Bart is a networking expert who spent the majority of his career in the ISP and Enterprise industry, gaining experiences in areas such as Routing & Switching, Linux and programming, while also establishing himself as a respected CCIE. You can find him on LinkedIn and Twitter.
My first steps in network automation using Python
You never start with multiple tools at the same time. Usually, there’s a simple task that you want to automate and you start looking for what is out there already. Years ago, I worked for a company with more than 150 different locations. The business required a regular overview of all unused ports at each location. I googled some solutions and soon enough I had built my own script in Python. The result was an Excel file that listed all the switches with their ports and their status, the mac addresses and vendor identifier along with the IP address. The next time the request came in, it took only one minute to run it, instead of a couple of days.
One tool = many tools!
Although I was happy with my network automation solution, I immediately knew that I had passed a point of no return. On the outside it is just one script, though underneath multiple dependencies exist; the system it runs on, the python version, libraries and potentially specific versions. Soon enough I made more scripts to automate other tasks, which meant even more tools, scripts, and dependencies. While writing these you keep wondering, isn’t there something out there? I read about all the good stuff out there: Ansible, Puppet, Netmiko, NAPALM, Nornir, Saltstack, NetBOX, the list goes on. But one tool = many tools! You have to make it work for your situation and adjust it to the desired flow.

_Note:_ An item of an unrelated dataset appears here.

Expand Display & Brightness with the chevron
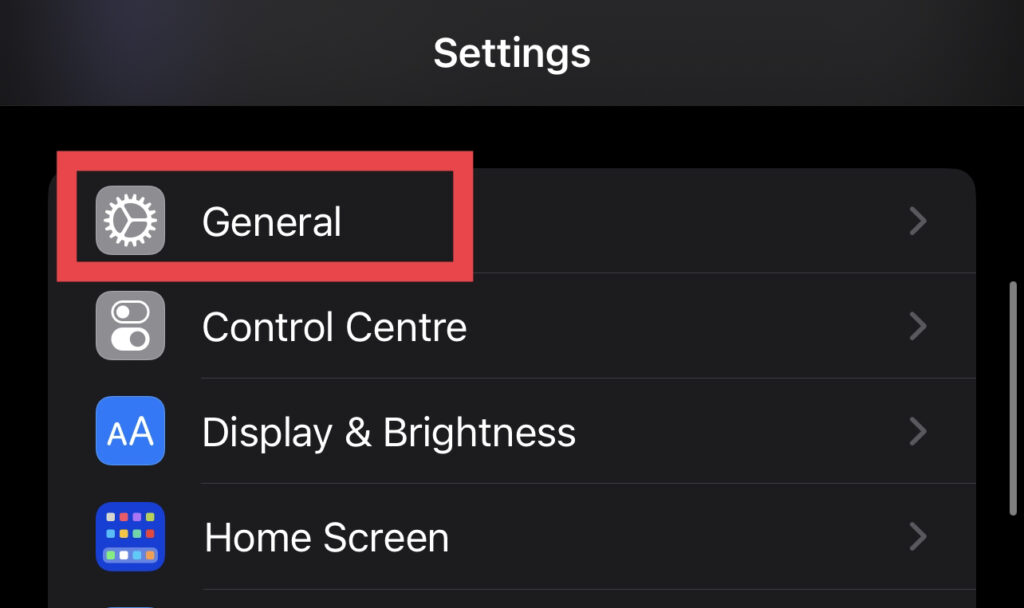This screenshot has height=608, width=1024. [x=918, y=431]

The solutions we wrote became more advanced; not only retrieval of information from the network but also deployment in the network. Developing and maintaining the scripts took up a large part of my time.
The number of tools meant a lot of challenges:
- Lack of overview - there is only one person who had an overview of all the tools, what if I leave the company?

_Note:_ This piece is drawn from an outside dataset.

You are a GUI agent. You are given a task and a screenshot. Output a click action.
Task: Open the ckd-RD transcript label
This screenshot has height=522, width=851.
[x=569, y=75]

- Usage knowledge - training and documentation required
- Knowledge - more than one person should be able to maintain the code
- Onboarding - everyone has to be trained on how and when to use the different tools
- Integration - how to re-use information between tools, how to prevent duplicate solutions and databases, where is the single source of truth?
- Error handling
- Risk - what if we can't solve a specific problem; since we’re network engineers, not programmers.
- Security - can the usage of the scripts and dependencies be a security risk?

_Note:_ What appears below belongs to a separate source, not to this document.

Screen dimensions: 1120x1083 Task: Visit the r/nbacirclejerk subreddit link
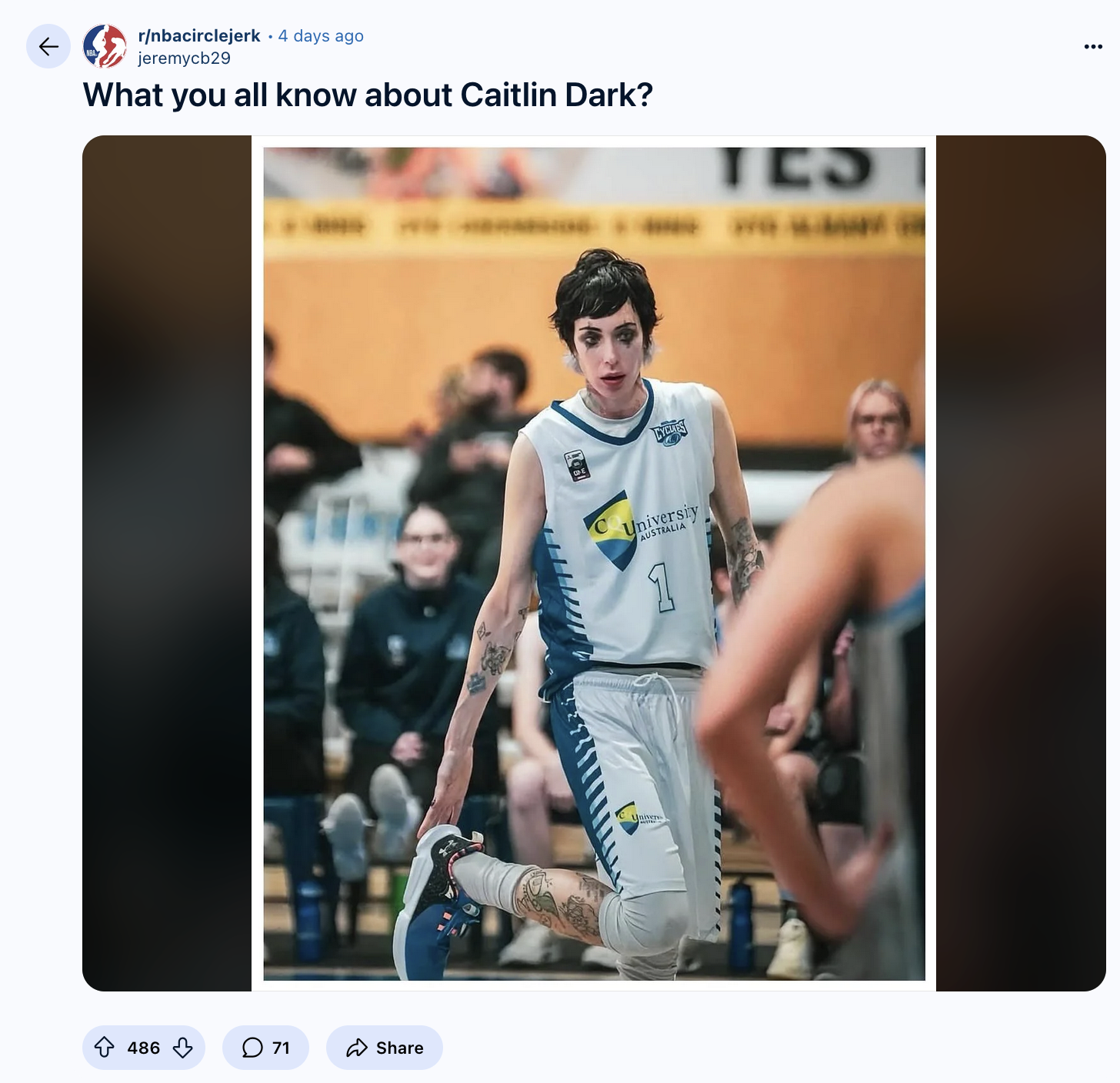199,36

- Time - usually things like this start as side projects. Did the manager improve the time spent on this? Who is doing your 'other' work?
- Writing and debugging code properly takes a lot of time
- How to scale?
A platform to integrate all tools
Here’s what I learned: the biggest challenge is not the tools, but the integrations between them. I recommend thinking about a system or platform that can integrate all your point solutions. This inevitably means you need:
- Knowledge about programming
- Knowledge about networking
- Knowledge about building or selecting the right platform to support the integration
But it goes further than that; you need to think about where to keep your data (single source of truth), documentation, error handling, version management, security, and ways to educate your team.
As I see it, you have basically three options:
- Do it yourself, which is perfectly okay. I’ve seen companies run their network automation with lots of different tools working together for their specific environment. If the business grows, your team needs to grow. Are they network or software engineers? Dealing with legacy can take up a decent amount of time as well.
- Choose an application that is specifically made for network automation that forces you to work a certain way. This is also a good solution for some companies since it gives you focus and standardization. However, what to do with your existing solutions, and what about exceptions?
- Choose a platform where the two worlds of dev and ops come together. So you can still run your scripts and the platform takes care of all non-functional things. Such as logging, version control role-based access, approvals, and system management features. The advantage of this approach is that it gives you enough flexibility while also driving standardization.
So where did I go? After my first automation adventures, I felt I shouldn’t reinvent the wheel. I saw the market developing and was well aware that network automation was here to stay. I asked myself: How can I help as many people as possible with their network automation challenges? That’s when I decided to join NetYCE; a company that enables network engineers to focus on what they do best: work on the network while taking most of the automation work out of their hands.